**YOUR OBJECTIVE**
Return the lines of the data below starting at the one holding "Where should I" and ending at the one holding "The width and height of the screenshot is (951, 560).", word for word, leaving every picture out.

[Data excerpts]
↓↓↓
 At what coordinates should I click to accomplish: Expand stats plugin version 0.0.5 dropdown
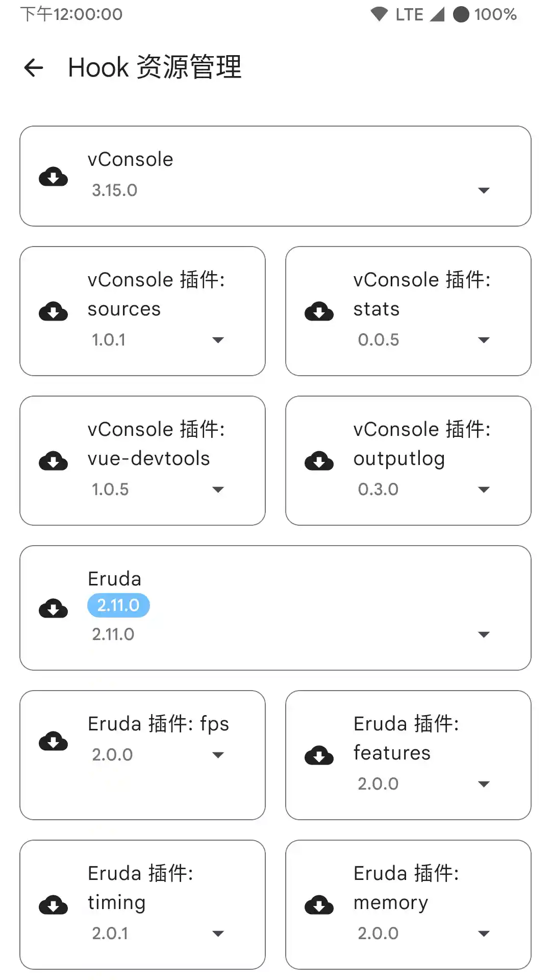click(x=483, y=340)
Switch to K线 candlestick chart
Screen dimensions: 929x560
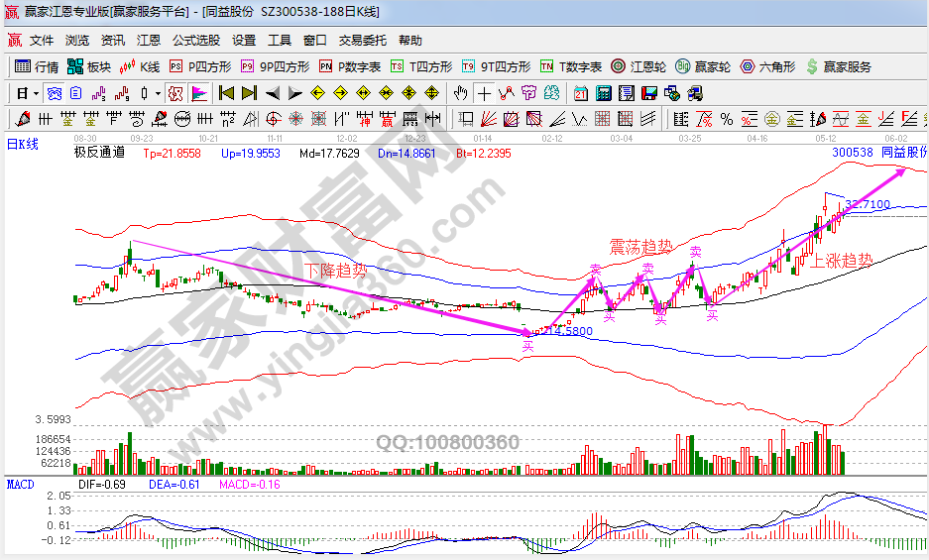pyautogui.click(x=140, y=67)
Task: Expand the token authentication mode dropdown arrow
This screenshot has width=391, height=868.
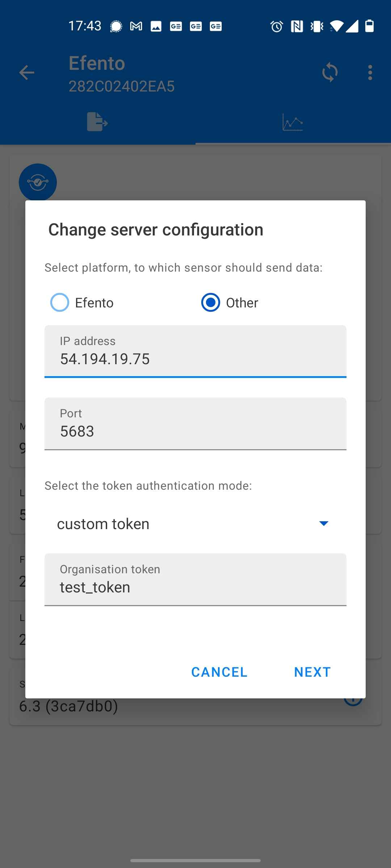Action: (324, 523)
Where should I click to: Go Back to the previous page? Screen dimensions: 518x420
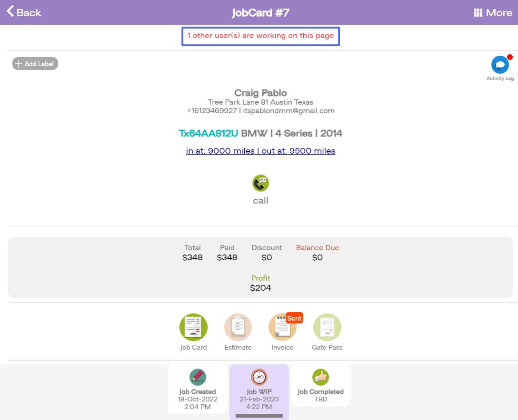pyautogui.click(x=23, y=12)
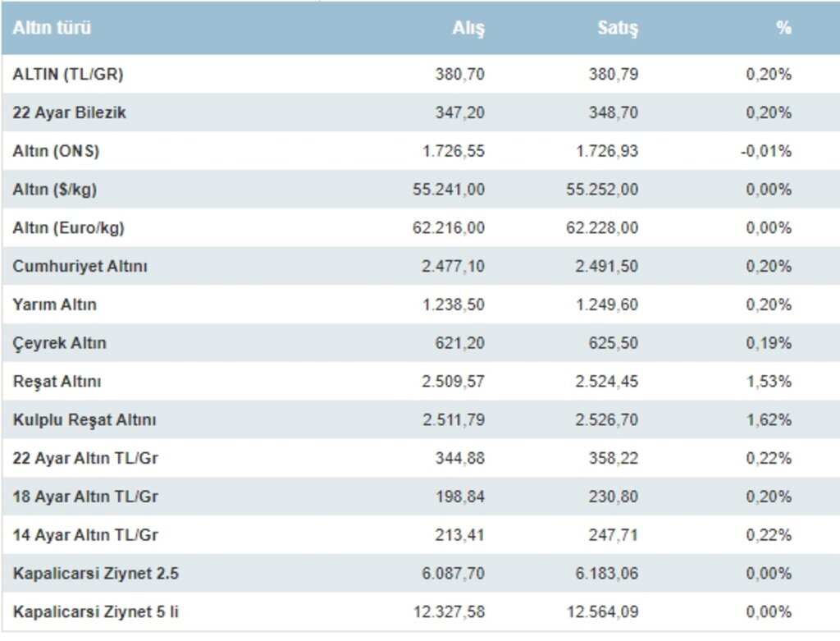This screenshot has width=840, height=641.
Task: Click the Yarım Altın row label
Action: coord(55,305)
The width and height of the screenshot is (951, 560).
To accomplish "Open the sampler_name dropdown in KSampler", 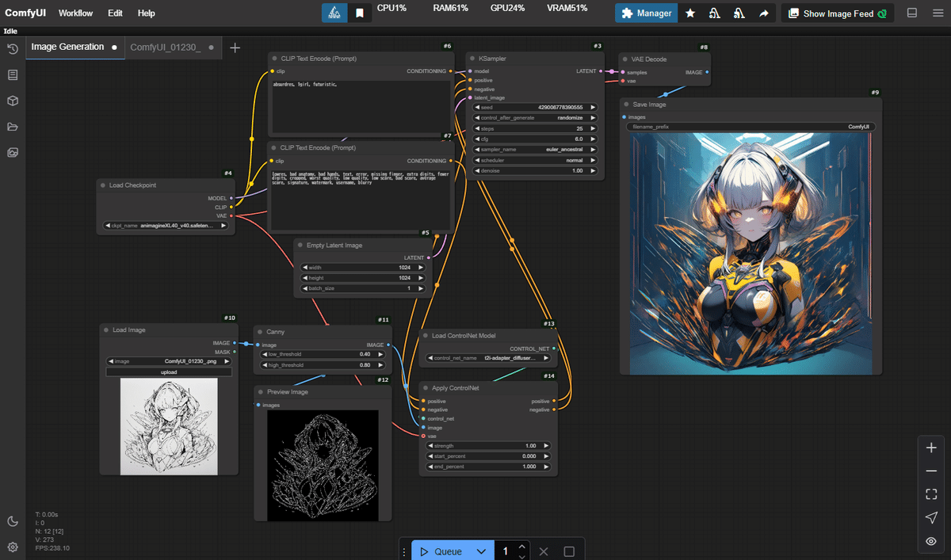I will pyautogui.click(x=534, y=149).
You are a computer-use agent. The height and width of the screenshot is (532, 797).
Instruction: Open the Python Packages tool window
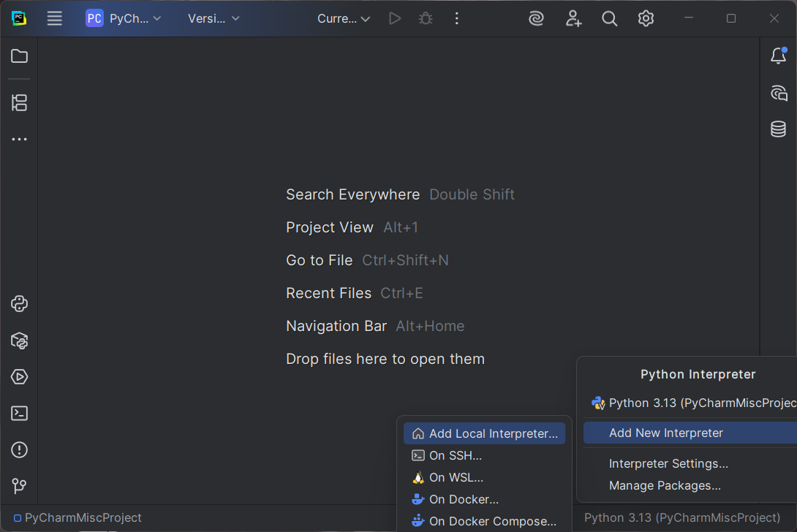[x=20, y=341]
↑↑↑
↓↓↓
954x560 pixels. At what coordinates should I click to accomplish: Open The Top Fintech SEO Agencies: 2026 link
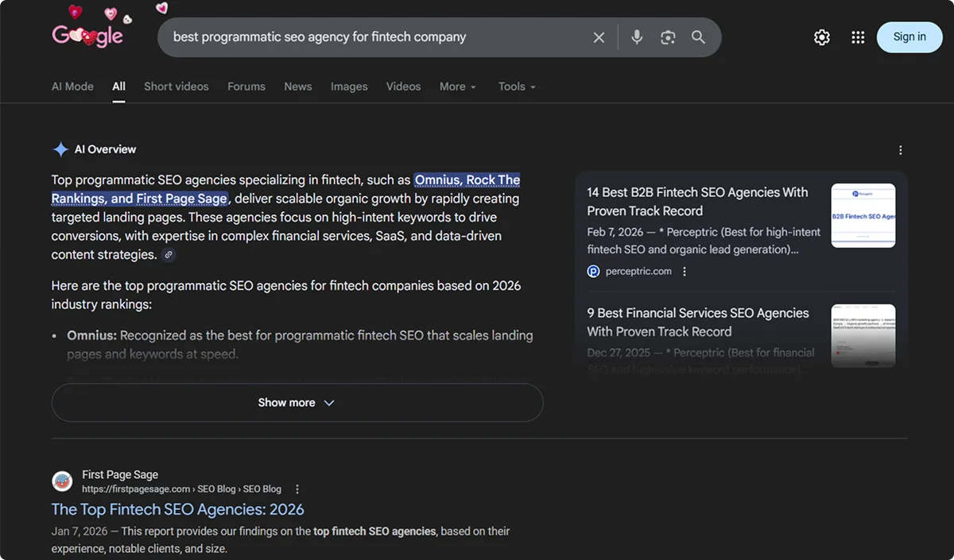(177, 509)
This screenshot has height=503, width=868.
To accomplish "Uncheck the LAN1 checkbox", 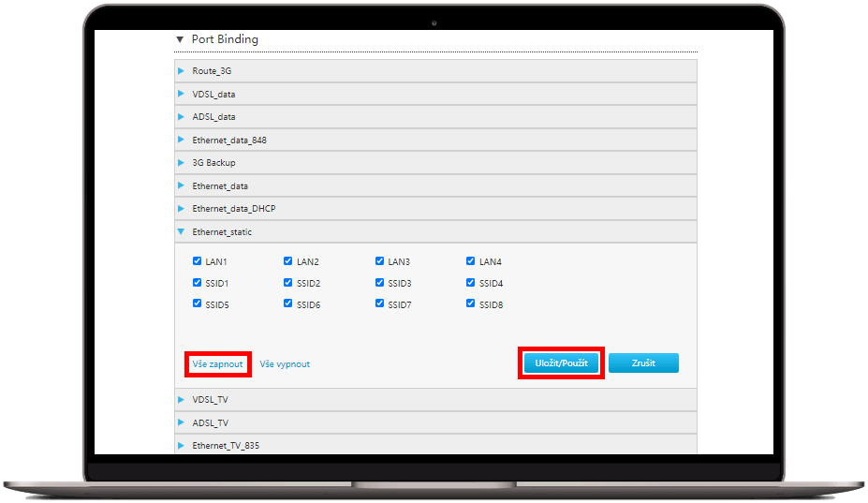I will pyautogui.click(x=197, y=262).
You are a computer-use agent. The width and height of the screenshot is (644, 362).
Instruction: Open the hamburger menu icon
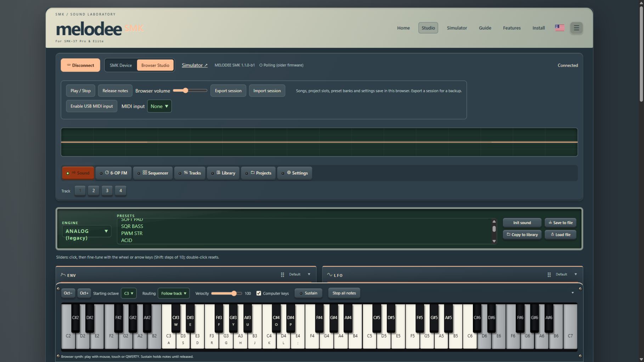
↑↑↑
↓↓↓
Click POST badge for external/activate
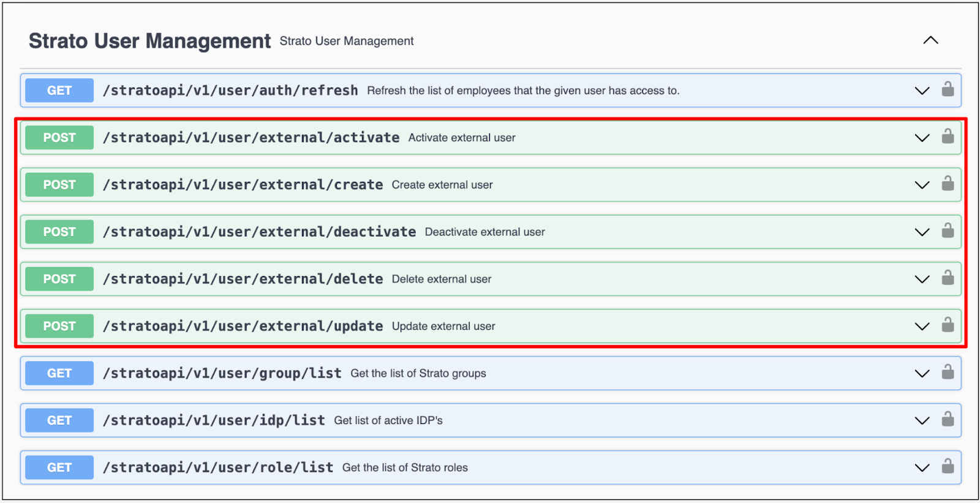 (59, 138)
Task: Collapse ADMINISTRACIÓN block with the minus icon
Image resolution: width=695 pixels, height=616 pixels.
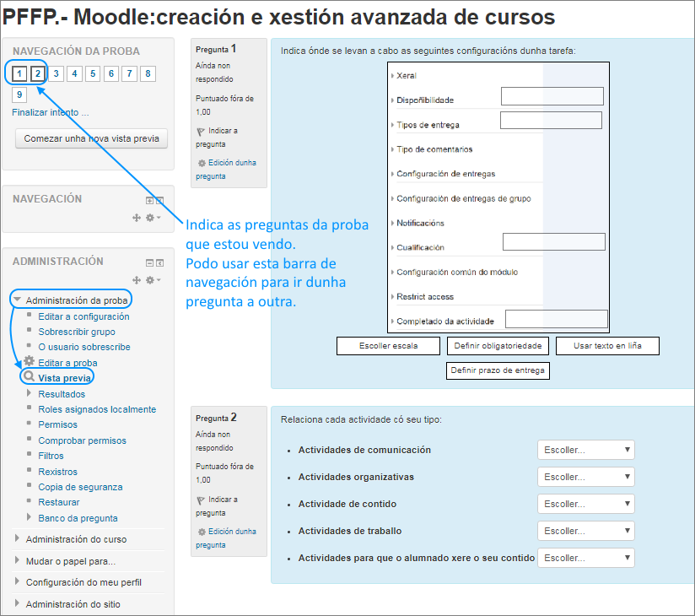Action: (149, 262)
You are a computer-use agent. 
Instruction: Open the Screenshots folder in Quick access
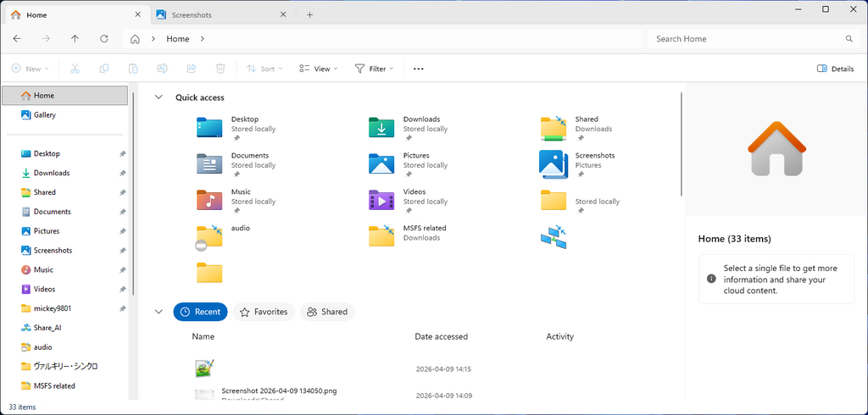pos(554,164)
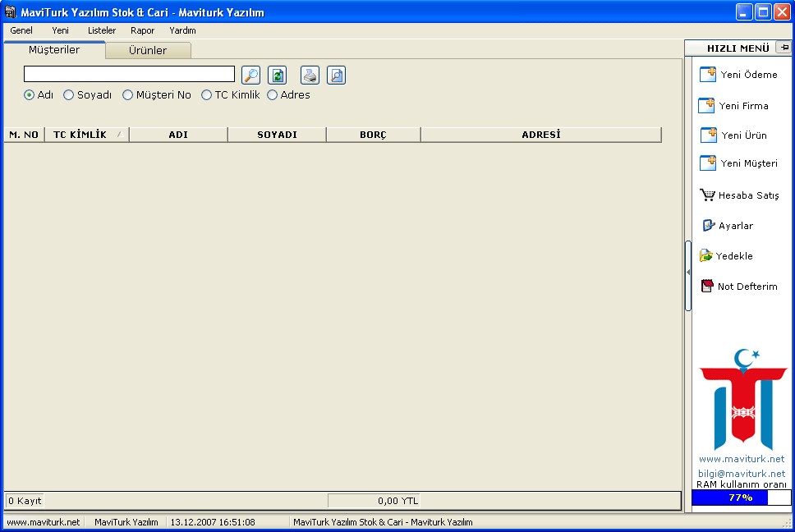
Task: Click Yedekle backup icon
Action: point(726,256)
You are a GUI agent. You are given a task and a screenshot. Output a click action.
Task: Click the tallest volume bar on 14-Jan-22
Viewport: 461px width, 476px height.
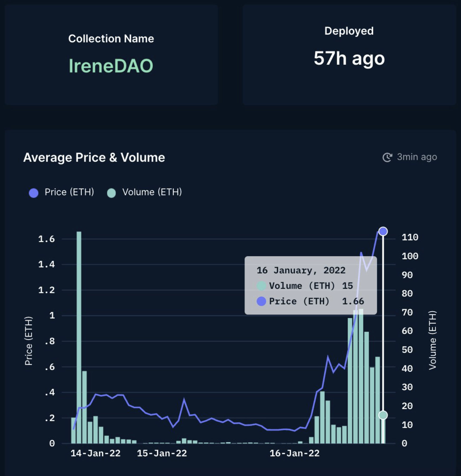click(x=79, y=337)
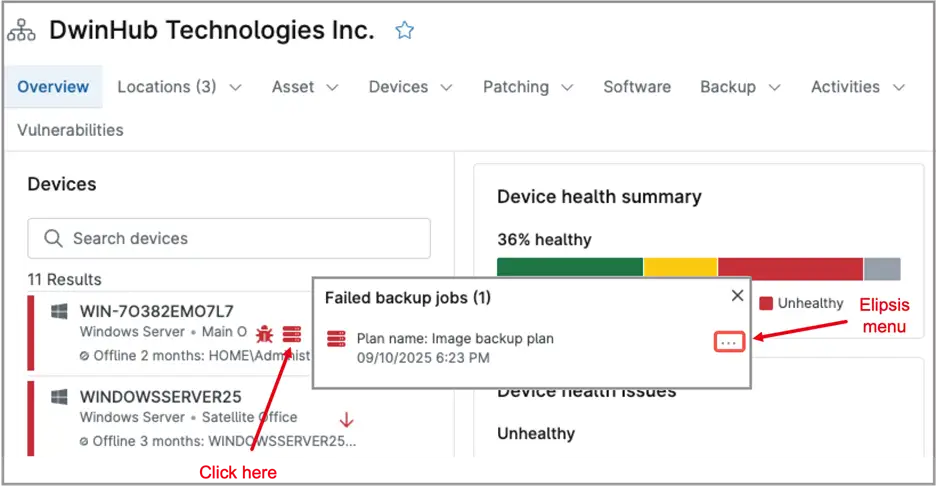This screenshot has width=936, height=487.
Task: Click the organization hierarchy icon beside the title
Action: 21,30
↑↑↑
**EXPECTED OUTPUT**
Where should I click to: Go Back to the previous page? Screen dimensions: 518x420
pyautogui.click(x=23, y=12)
This screenshot has width=840, height=641.
Task: Click the Yarım Altın row label
Action: coord(55,305)
The width and height of the screenshot is (951, 560).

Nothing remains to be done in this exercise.